The Conservatives have been introducing lots of legislation that they did not get passed while they were a minority government. NDP MP Pat Martin says the NDP will be bringing back some of their own bills that have been around before. He hopes that one will be to ban asbestos. Martin says that, realistically, he does not see the Conservatives supporting that legislation, even though when he attacks them on subsidizing the industry, “you see them look at their feet.” A bill to label chrysotile asbestos as hazardous, the designation that was attempted under the Rotterdam Convention but blocked by the Canadian government, has a chance of passing, says Martin. He says he knows some Conservatives who will support him. Former Conservative cabinet minister Chuck Strahl, who has lung cancer linked to asbestos exposure, has publicly supported the warning, which would allow countries to decline imports of the chemical if they feel it cannot be handled safely.
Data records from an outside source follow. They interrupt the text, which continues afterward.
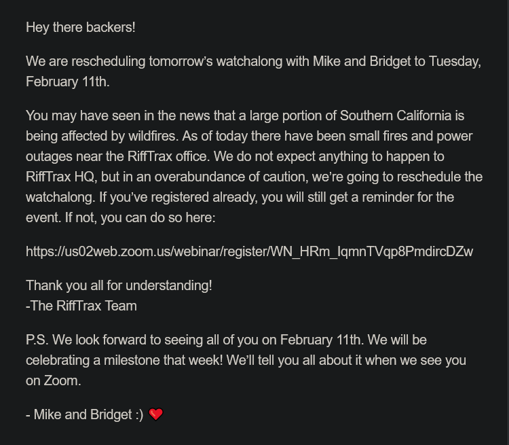Viewport: 509px width, 445px height.
Task: Click the word "rescheduling" in the second paragraph
Action: point(108,61)
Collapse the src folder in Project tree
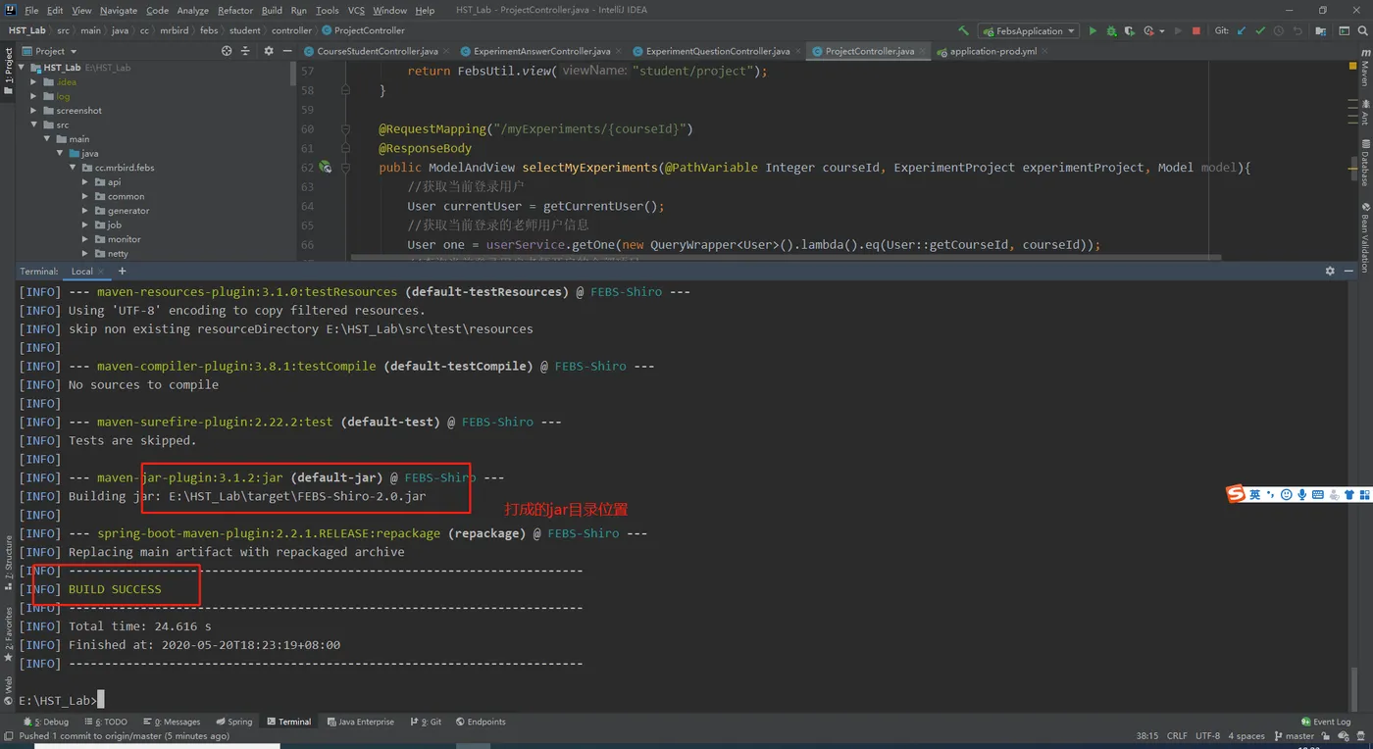Image resolution: width=1373 pixels, height=749 pixels. 34,125
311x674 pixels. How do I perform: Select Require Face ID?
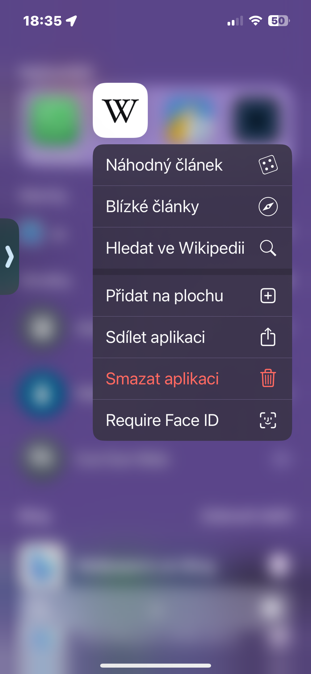[x=162, y=420]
The NDP also plan to bring back their bill that seeks to add “gender identity” and “gender expression” to the Canadian Human Rights Act and Criminal Code. Former NDP MP Bill Siksay, who did not run this past election, introduced the bill in the last session. It passed the House and then died in the Senate when the election was called. The bill was reintroduced by the NDP’s LGBT critic Randall Garrison. The newly elected Garrison is a bit miffed because he had to change the bill slightly due to the fact that Liberal MP Hedy Fry reintroduced Siksay’s exact same bill and MPs can’t submit the same bill at the same time. Garrison’s bill is slated to advance first, though.

Who is behind Turmel?

The seats behind party leaders are often filled strategically to send out messages of diversity and representation for the TV cameras. Ever since Parliament resumed, the rows of double seats behind interim NDP leader Nycole Turmel have been filled all the way to the back with women and gay men. This includes MPs Megan Leslie, Dany Morin and Philip Toone, who quipped, “Well, women and gay men make up almost half our caucus.”